In general, data can be stored as charge in a cell capacitor of a DRAM device and the stored charge can be lost in various ways. Accordingly, a refresh operation for periodically restoring information is typically required. The refresh time interval, which is the interval between consecutive refresh operations, can be enhanced by increasing the capacitance of the cell capacitor so that a larger amount of charge (Q) can be stored therein.
One method for increasing the capacitance of a cell capacitor is to use a ferroelectric material having a high dielectric coefficient as a dielectric layer of a capacitor. An interlayer dielectric layer is then formed on the entire surface of the capacitor including the ferroelectric material as the dielectric layer. The interlayer dielectric layer may comprise silicon dioxide. However, silicon dioxide may chemically react with the ferroelectric material and cause a deterioration in the characteristics of the capacitor. The reaction may also generate cracks in the silicon dioxide layer.
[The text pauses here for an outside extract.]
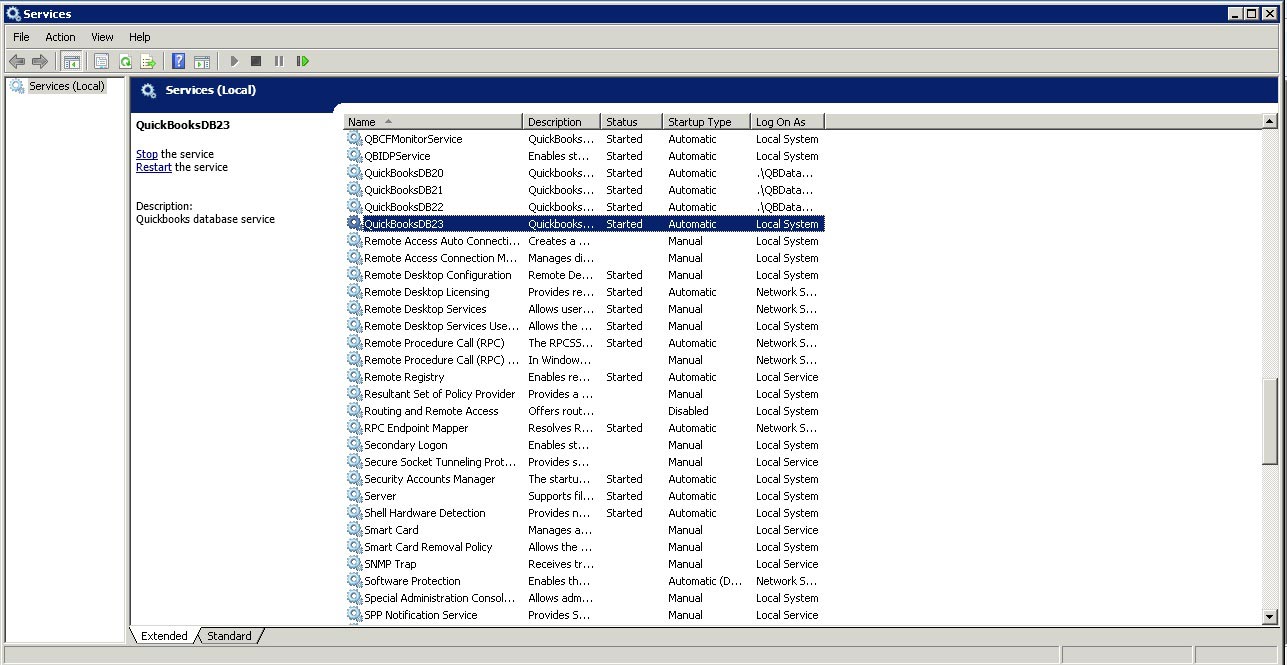Click the Properties toolbar icon
Screen dimensions: 1287x665
pyautogui.click(x=101, y=61)
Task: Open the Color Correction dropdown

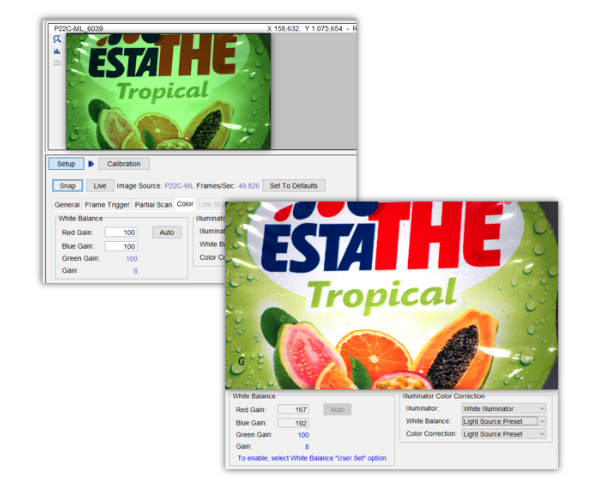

A method for preventing the above-described problems by preventing diffusion of the ferroelectric material and penetration of hydrogen into the ferroelectric material is disclosed in U.S. Pat. No. 5,212,620. In the '620 patent, a TiO.sub.2 layer is provided as a buffer layer between the ferroelectric material and the silicon dioxide interlayer dielectric layer. According to the '620 patent, a titanium (Ti) layer is formed and then treated at 650.degree. C. under an oxygen atmosphere, to thereby form a TiO.sub.2 layer. At this time, if the heat treatment is carried out at 650.degree. C. or less, the Ti layer may be incompletely oxidized to TiO or TiO.sub.x. The incompletely oxidized buffer layer may also have a low resistivity, and this may lead to an increase in leakage current between upper and lower electrodes of the capacitor. Also, a TiO.sub.2 layer formed by sputtering typically has low step coverage. However, in order to provide sufficiently small contact resistance between a contact plug and the lower electrode of the capacitor, any back-end processing steps typically must be performed at 650.degree. C. or lower. For example, if a subsequent process step is performed at 650.degree. C. or more, a barrier metal layer (for preventing diffusion of a lower electrode material into the contact plug) may be adversely affected and may not be able to function satisfactorily as a diffusion barrier layer. Accordingly, the use of TiO.sub.2 buffer layers may be inappropriate in processes which require low temperatures on the order of 650.degree. C. or less.